YOUR GOAL >>
Leaving out all pictures, copy the lines below exactly, from the line with "Click the Send File button" to the last line, both ends included.

Records from a data source >>

◇ ◇ ◇ ◇ ◇ ◇ ◇

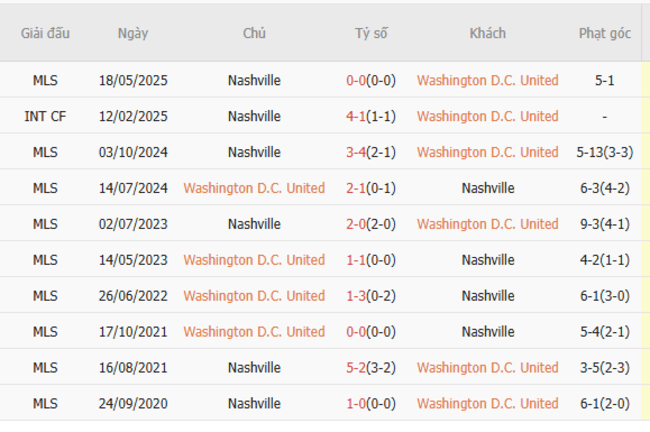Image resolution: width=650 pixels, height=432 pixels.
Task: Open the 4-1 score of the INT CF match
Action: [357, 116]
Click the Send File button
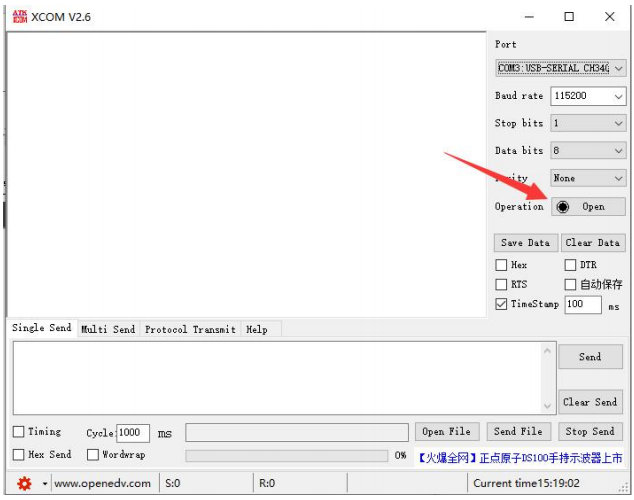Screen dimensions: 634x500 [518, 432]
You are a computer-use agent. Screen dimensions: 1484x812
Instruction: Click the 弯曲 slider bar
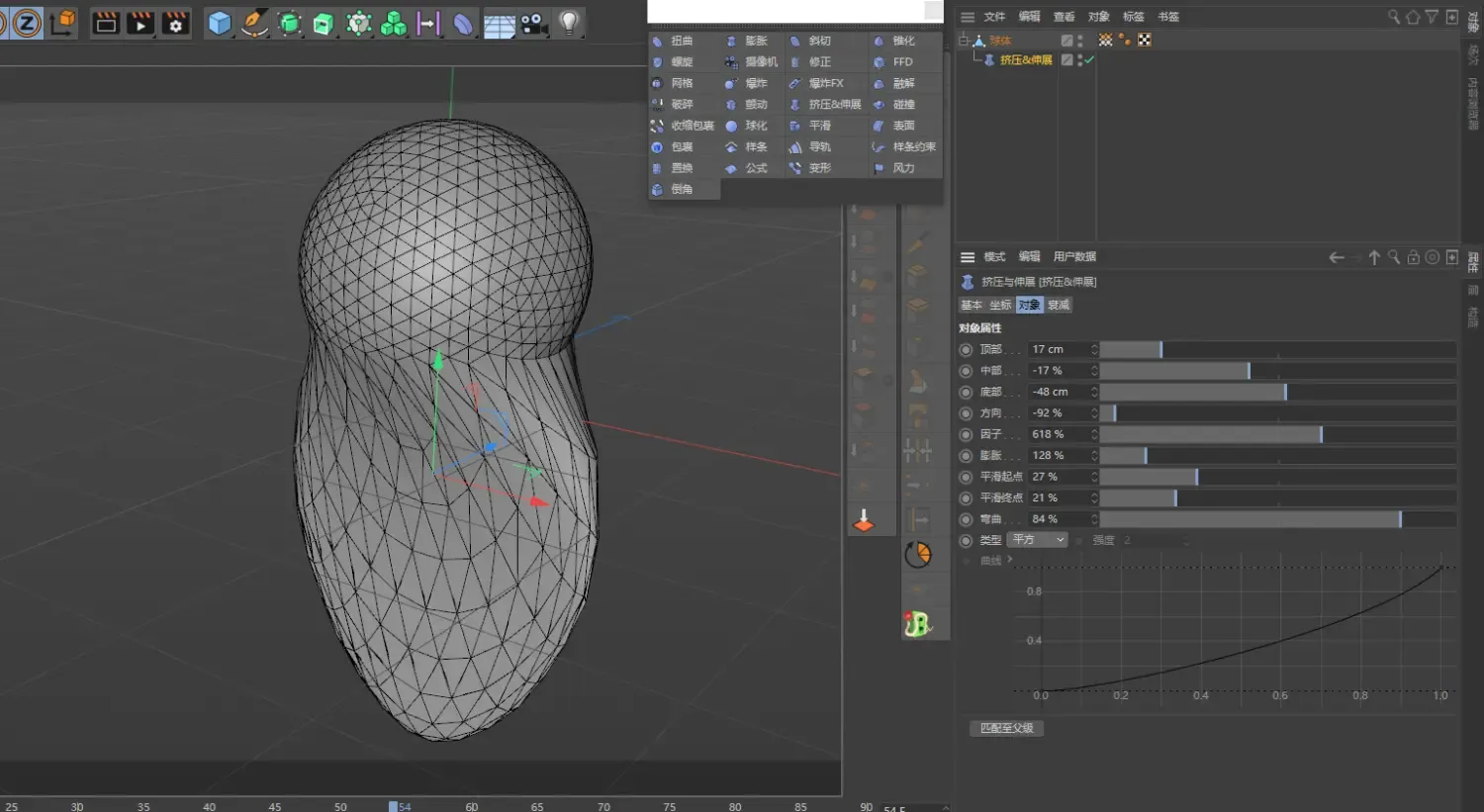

◇ ◇ ◇ ◇ ◇ ◇ ◇

SOLUTION FOR THIS TASK >>
Click the Send File button
Screen dimensions: 634x500 [518, 432]
You are a computer-use agent. Screen dimensions: 1484x812
Instruction: Click the 弯曲 slider bar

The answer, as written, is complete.